»»

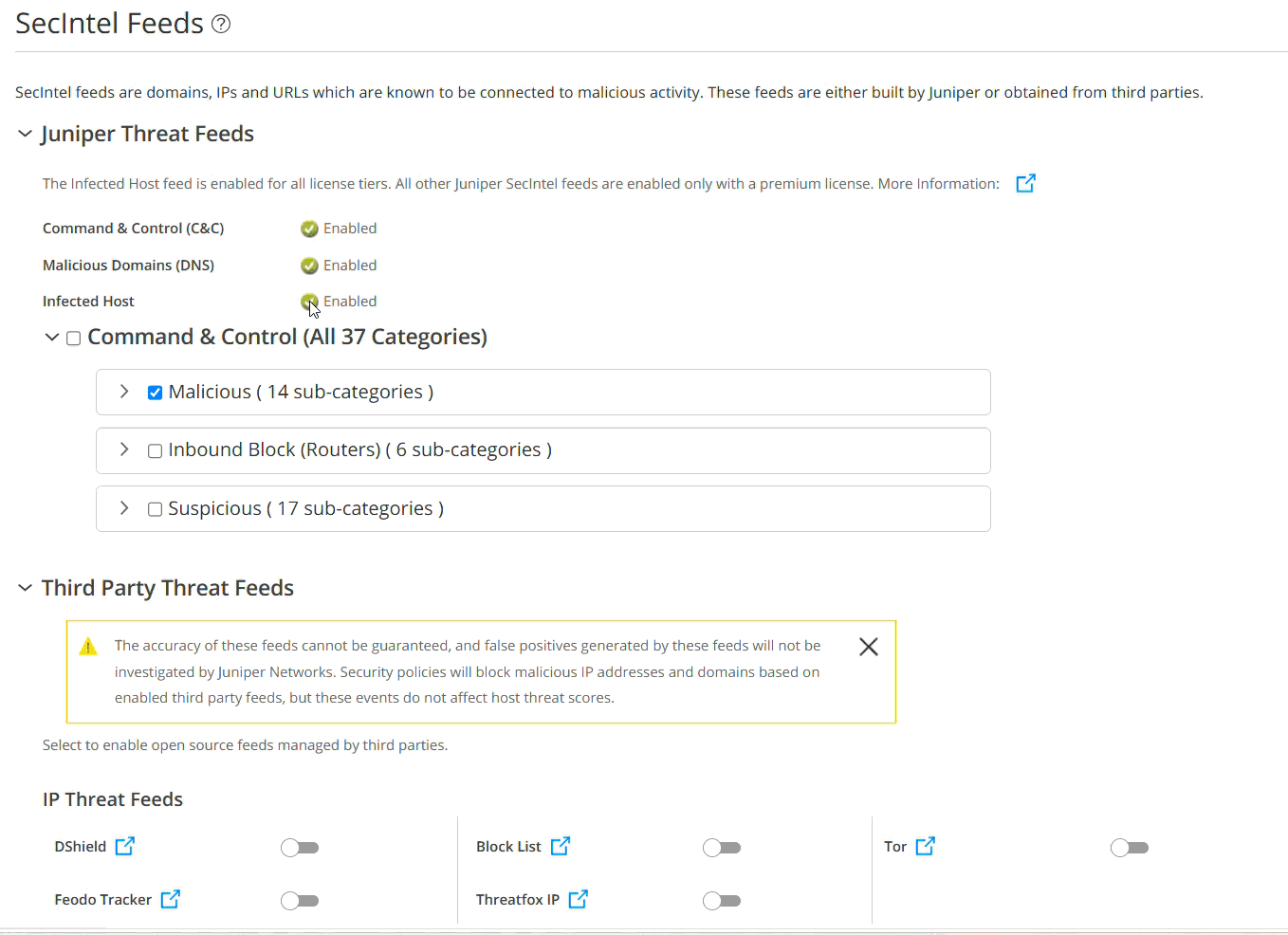This screenshot has width=1288, height=935.
Task: Expand the Malicious sub-categories row
Action: pyautogui.click(x=124, y=392)
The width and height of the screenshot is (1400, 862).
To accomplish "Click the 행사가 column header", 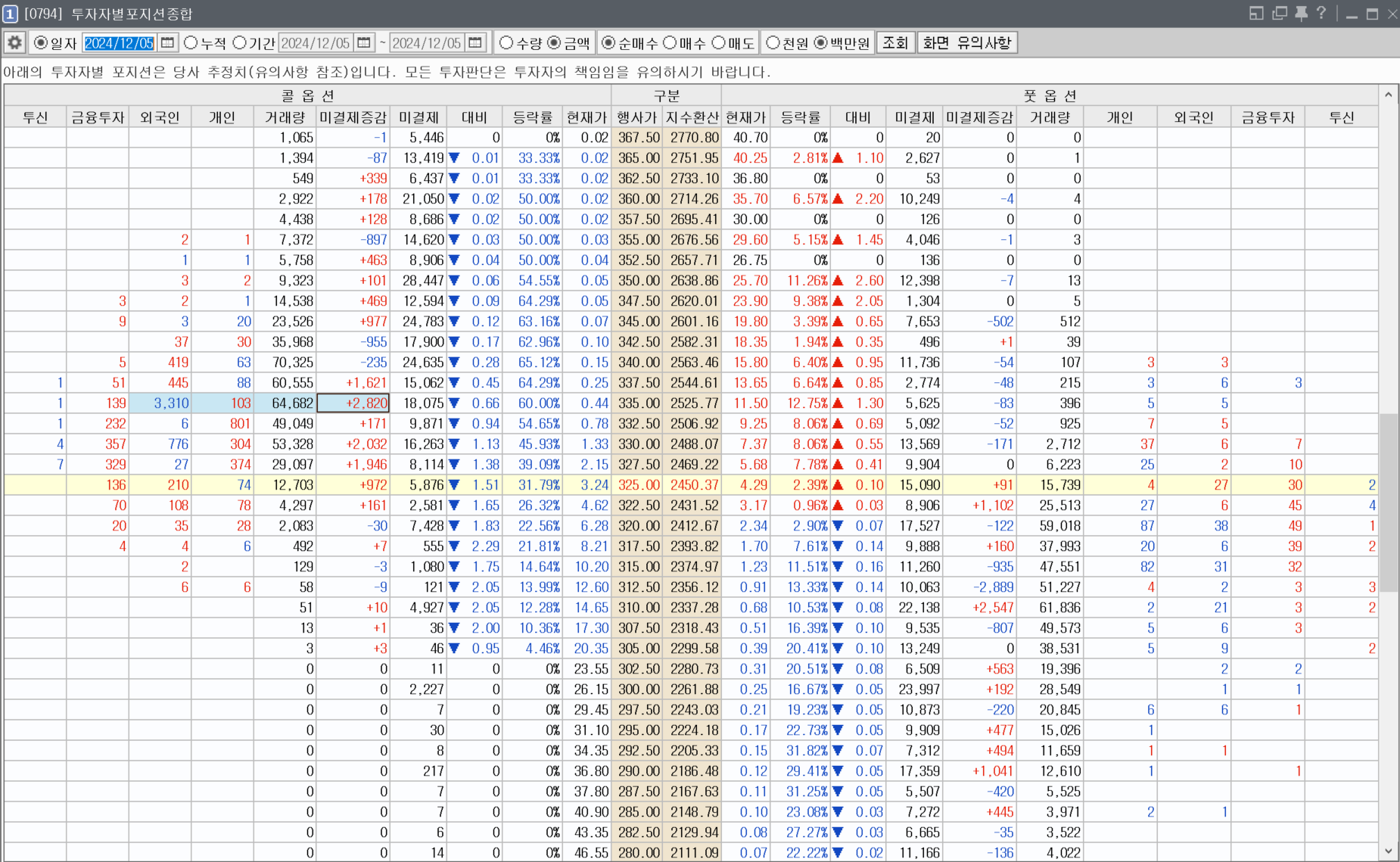I will (x=636, y=117).
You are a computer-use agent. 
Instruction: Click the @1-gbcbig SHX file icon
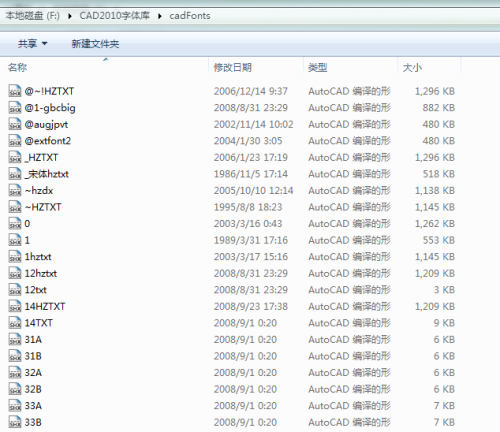coord(15,108)
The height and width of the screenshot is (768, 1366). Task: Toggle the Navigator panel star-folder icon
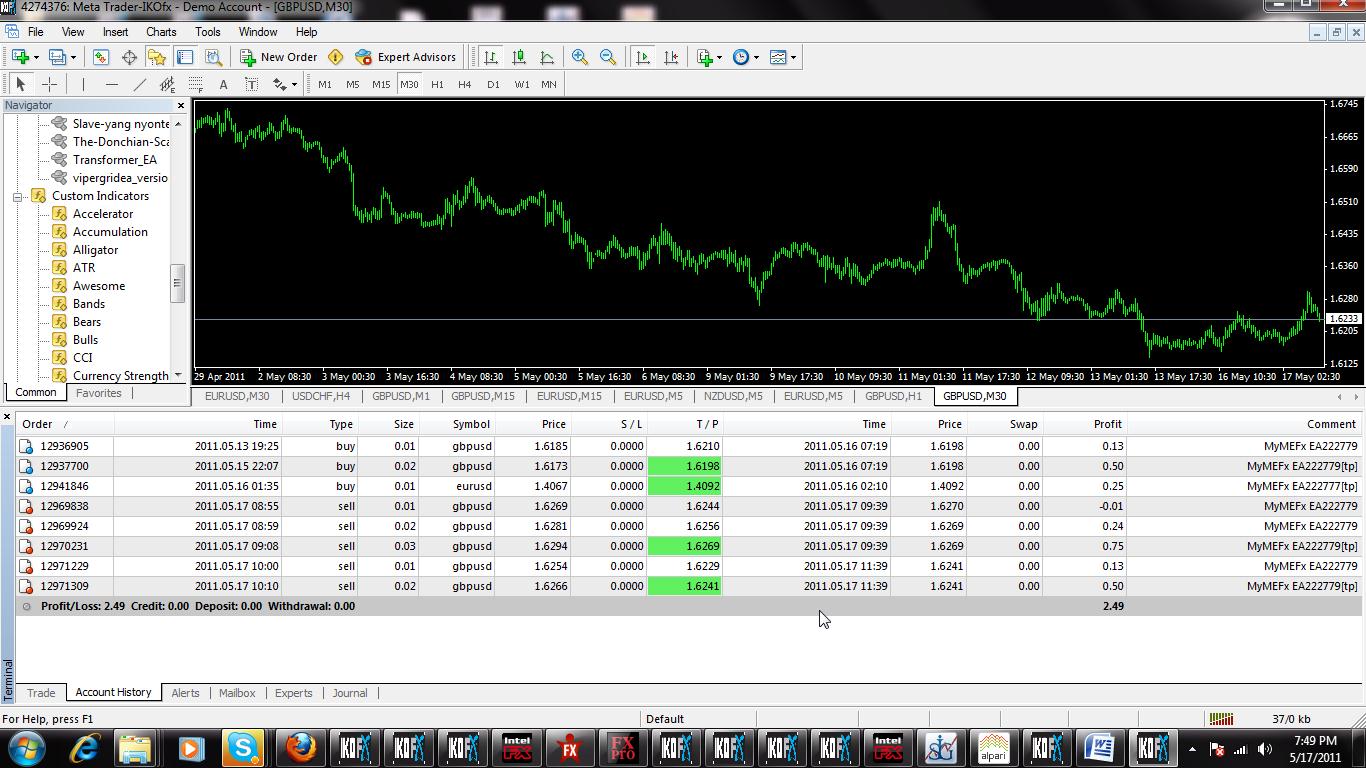[x=157, y=57]
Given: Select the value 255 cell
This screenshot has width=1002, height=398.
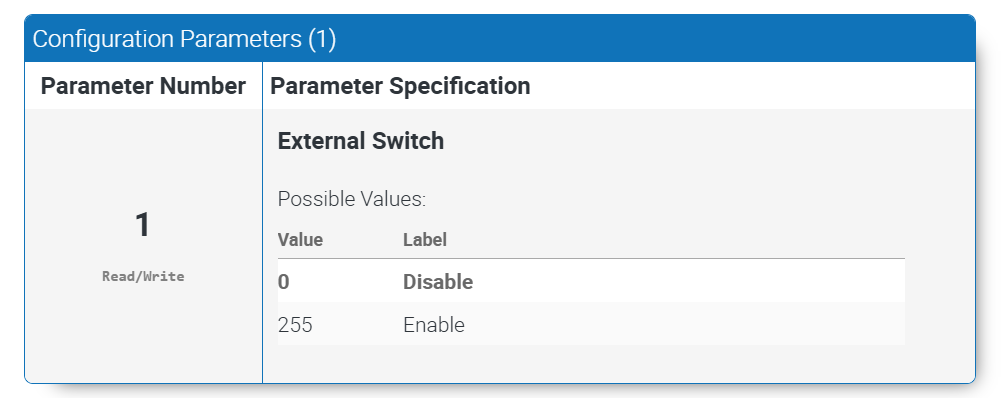Looking at the screenshot, I should pyautogui.click(x=295, y=325).

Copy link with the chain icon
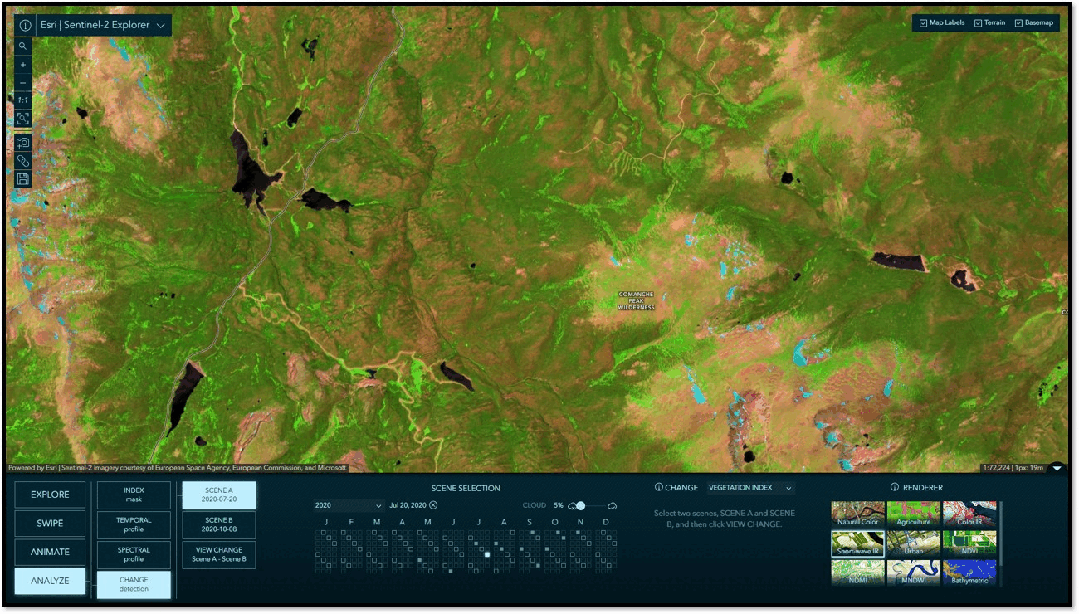point(23,161)
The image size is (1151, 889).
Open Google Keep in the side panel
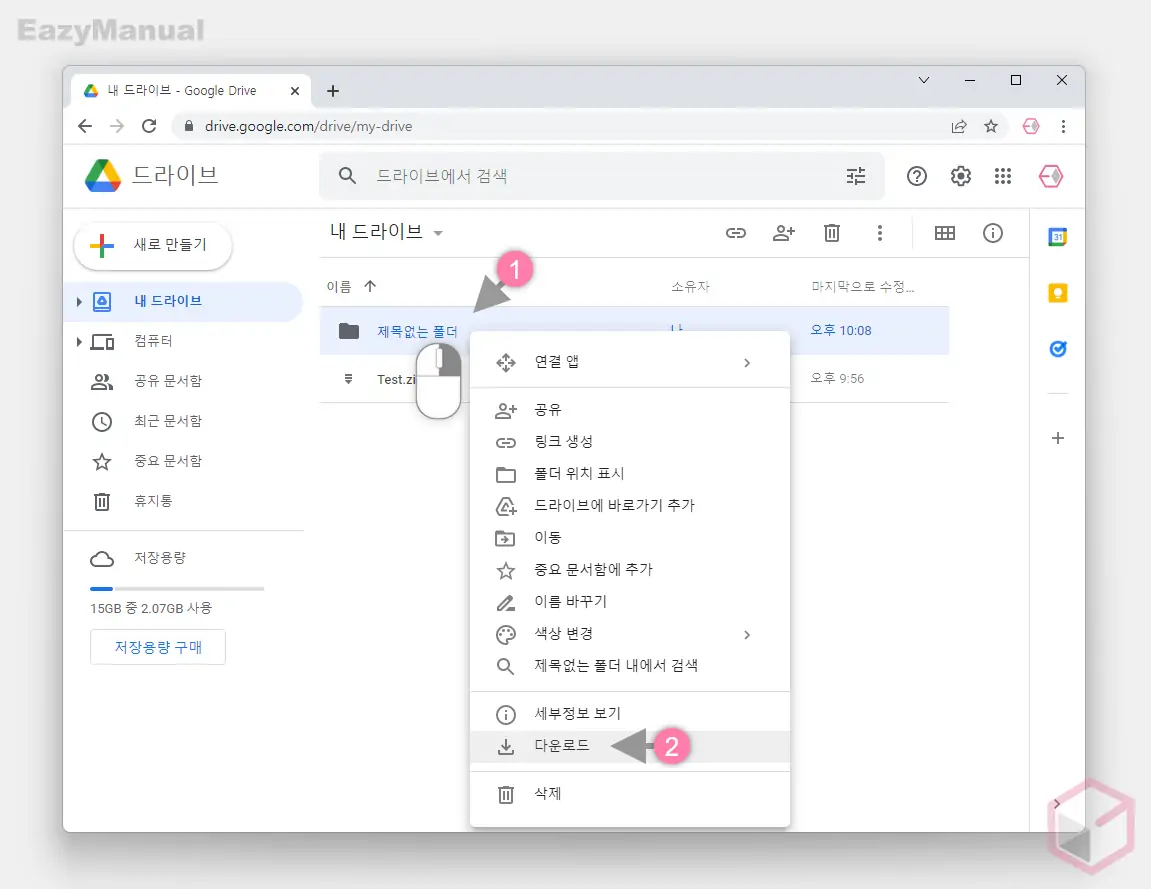(1057, 293)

««

**YOUR ASSIGNMENT:** The lines to be quoted run from the line containing "This screenshot has width=1002, height=398." through the end of the entries above, both included; quote them exactly and leave out any pictures.

**YOUR SOLUTION:**
This screenshot has width=1002, height=398.
Looking at the screenshot, I should pyautogui.click(x=295, y=325).

Copy link with the chain icon
point(23,161)
The image size is (1151, 889).
Open Google Keep in the side panel
(1057, 293)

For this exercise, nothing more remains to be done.